Entity Match Categorizer
Although entity matching in SDK offers greater flexibility, its utility is constrained by the lack of an easy way to group matches by pattern. As experience tells, strict reliance on the confidence score may be misleading; some matches have low confidence scores but in fact high-quality, while the reverse is the case for others. Hence, we need to pay attention to patterns underlying the matches. In this script, I demonstrate an entity match categorizer which helps to reproduce the “group by pattern” feature in UI, making SDK-based entity matching more effective.
[1]:
import os
from cognite.experimental import CogniteClient
from cognite.utils.contextualization import EntityMatchCategorizer
Setup
First, let’s set things up for performing entity matching via SDK.
[2]:
# Establish client connection
client = CogniteClient(
client_name=os.environ.get("CLIENT_NAME"),
token_client_id=os.environ.get("CLIENT_ID"),
token_client_secret=os.environ.get("CLIENT_SECRET"),
project=os.environ.get("PROJECT"),
base_url=os.environ.get("BASE_URL"),
token_scopes=os.environ.get("TOKEN_SCOPE"),
token_url=os.environ.get("TOKEN_URL"),
)
[3]:
# Retrieve resources to match
ts_list = client.time_series.list(data_set_external_ids=["DEMO"], limit=None)

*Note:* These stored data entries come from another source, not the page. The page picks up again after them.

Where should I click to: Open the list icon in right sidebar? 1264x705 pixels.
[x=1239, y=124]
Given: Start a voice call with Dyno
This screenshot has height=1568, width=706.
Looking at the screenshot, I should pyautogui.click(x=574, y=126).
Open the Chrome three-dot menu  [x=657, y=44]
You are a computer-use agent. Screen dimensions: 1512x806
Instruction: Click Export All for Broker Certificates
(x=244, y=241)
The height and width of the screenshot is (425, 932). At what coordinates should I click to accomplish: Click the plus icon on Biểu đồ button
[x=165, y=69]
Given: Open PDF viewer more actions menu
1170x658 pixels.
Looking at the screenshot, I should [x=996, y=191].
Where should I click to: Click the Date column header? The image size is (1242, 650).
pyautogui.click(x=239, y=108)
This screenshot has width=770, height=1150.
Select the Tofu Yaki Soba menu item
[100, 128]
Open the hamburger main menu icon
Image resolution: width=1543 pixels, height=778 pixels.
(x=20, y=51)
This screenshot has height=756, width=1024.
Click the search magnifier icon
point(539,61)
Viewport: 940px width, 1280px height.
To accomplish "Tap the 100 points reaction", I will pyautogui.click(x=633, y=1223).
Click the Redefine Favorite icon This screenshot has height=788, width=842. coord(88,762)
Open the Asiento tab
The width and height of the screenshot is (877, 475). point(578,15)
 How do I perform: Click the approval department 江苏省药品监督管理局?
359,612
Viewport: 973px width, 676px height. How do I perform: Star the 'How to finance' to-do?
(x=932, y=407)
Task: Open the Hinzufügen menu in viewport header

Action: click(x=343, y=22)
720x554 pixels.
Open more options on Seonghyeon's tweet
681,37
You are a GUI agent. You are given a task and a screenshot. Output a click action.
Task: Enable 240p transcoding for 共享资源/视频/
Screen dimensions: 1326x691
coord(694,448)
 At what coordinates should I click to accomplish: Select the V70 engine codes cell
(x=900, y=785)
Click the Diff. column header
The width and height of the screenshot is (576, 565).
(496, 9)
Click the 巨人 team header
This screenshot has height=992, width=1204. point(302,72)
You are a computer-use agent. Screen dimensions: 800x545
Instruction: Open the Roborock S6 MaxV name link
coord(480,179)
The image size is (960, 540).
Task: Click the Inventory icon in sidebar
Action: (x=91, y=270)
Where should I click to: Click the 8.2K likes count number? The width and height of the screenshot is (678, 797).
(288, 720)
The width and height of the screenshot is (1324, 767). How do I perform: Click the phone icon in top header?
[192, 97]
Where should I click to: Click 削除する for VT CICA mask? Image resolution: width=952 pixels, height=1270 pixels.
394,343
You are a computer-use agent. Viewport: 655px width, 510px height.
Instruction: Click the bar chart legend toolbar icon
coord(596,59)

asset_list = client.assets.list(data_set_external_ids=["DEMO"], limit=None)
[4]:
# Format time series data for matching
sources = [
{
"id": ts.id,
"name": ts.name,
"description": ts.description,
}
for ts in ts_list
]
# Format asset data for matching
targets = [
{
"id": asset.id,
"name": asset.name,
"description": asset.description,
}
for asset in asset_list
]
Perform Entity Matching
For simplicity, let’s perform entity matching with an unsupervised model.
[5]:
# Apply unsupervised model
model = client.entity_matching.fit(
sources=sources,
targets=targets,
match_fields=[("name", "name")],
)
[6]:
# Perform entity matching
job = model.predict(score_threshold=0.5)
match_result = job.result
Inspect Matches by Pattern
Now that we have the match result, let’s apply the entity match categorizer to group matches by pattern.
[7]:
# Initialize entity match categorizer
match_categorizer = EntityMatchCategorizer(client)
[8]:
# Group matches by pattern
match_categorizer.group_matches_by_pattern(match_result, pattern_fields=("name", "name"))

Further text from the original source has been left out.